Problem to work on:
Copy out all of the records below, substituting "magnifying glass" for every "magnifier" and changing nothing else.

--- Entries provided ---

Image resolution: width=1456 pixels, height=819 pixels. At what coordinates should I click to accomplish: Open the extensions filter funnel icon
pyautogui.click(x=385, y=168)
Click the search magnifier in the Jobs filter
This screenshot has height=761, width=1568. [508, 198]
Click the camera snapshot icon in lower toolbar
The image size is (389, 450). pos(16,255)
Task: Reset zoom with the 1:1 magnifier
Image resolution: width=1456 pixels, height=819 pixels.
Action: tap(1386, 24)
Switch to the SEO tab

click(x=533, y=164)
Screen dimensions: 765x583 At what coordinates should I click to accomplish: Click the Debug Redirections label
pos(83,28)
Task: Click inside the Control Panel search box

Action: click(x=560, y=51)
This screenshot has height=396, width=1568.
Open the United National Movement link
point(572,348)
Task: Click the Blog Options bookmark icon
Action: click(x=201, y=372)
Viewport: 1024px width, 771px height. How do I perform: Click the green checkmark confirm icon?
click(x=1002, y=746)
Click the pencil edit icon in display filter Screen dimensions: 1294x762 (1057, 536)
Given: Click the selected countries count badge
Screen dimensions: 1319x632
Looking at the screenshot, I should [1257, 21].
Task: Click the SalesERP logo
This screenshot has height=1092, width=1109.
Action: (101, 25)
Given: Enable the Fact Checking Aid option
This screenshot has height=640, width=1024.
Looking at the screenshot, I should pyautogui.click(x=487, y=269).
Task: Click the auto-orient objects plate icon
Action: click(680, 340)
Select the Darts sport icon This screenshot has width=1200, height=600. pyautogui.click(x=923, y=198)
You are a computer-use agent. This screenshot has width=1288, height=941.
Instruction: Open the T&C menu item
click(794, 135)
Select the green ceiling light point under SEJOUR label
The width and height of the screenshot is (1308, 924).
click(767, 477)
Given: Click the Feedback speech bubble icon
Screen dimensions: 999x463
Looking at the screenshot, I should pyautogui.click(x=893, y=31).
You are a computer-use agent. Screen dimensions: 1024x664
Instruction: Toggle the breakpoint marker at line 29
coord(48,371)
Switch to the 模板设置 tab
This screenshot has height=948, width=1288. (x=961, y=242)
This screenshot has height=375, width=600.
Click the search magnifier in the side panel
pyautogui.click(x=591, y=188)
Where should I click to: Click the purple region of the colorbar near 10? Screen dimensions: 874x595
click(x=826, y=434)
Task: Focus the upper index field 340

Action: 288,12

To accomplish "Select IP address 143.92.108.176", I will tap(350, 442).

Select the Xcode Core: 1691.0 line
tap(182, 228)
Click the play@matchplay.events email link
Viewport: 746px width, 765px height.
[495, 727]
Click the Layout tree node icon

---

Written reply:
Image resolution: width=1456 pixels, height=819 pixels. At what coordinates should I click to accomplish: Open the extensions filter funnel icon
pyautogui.click(x=385, y=168)
Click the search magnifying glass in the Jobs filter
This screenshot has height=761, width=1568. [508, 198]
Click the camera snapshot icon in lower toolbar
The image size is (389, 450). pos(16,255)
Task: Reset zoom with the 1:1 magnifying glass
Image resolution: width=1456 pixels, height=819 pixels.
Action: tap(1386, 24)
Switch to the SEO tab

click(x=533, y=164)
Screen dimensions: 765x583 At what coordinates should I click to accomplish: Click the Debug Redirections label
pos(83,28)
Task: Click inside the Control Panel search box

Action: click(x=560, y=51)
This screenshot has height=396, width=1568.
Open the United National Movement link
point(572,348)
Task: Click the Blog Options bookmark icon
Action: click(x=201, y=372)
Viewport: 1024px width, 771px height. How do I perform: Click the green checkmark confirm icon?
click(x=1002, y=746)
Click the pencil edit icon in display filter Screen dimensions: 1294x762 (1057, 536)
Given: Click the selected countries count badge
Screen dimensions: 1319x632
Looking at the screenshot, I should [1257, 21].
Task: Click the SalesERP logo
This screenshot has height=1092, width=1109.
Action: (101, 25)
Given: Enable the Fact Checking Aid option
This screenshot has height=640, width=1024.
Looking at the screenshot, I should pyautogui.click(x=487, y=269).
Task: Click the auto-orient objects plate icon
Action: click(680, 340)
Select the Darts sport icon This screenshot has width=1200, height=600. pyautogui.click(x=923, y=198)
You are a computer-use agent. This screenshot has width=1288, height=941.
Instruction: Open the T&C menu item
click(794, 135)
Select the green ceiling light point under SEJOUR label
The width and height of the screenshot is (1308, 924).
click(767, 477)
Given: Click the Feedback speech bubble icon
Screen dimensions: 999x463
Looking at the screenshot, I should pyautogui.click(x=893, y=31).
You are a computer-use agent. Screen dimensions: 1024x664
Instruction: Toggle the breakpoint marker at line 29
coord(48,371)
Switch to the 模板设置 tab
This screenshot has height=948, width=1288. (x=961, y=242)
This screenshot has height=375, width=600.
Click the search magnifying glass in the side panel
pyautogui.click(x=591, y=188)
Where should I click to: Click the purple region of the colorbar near 10? Screen dimensions: 874x595
click(x=826, y=434)
Task: Focus the upper index field 340

Action: 288,12

To accomplish "Select IP address 143.92.108.176", I will tap(350, 442).

Select the Xcode Core: 1691.0 line
tap(182, 228)
Click the play@matchplay.events email link
Viewport: 746px width, 765px height.
[495, 727]
Click the Layout tree node icon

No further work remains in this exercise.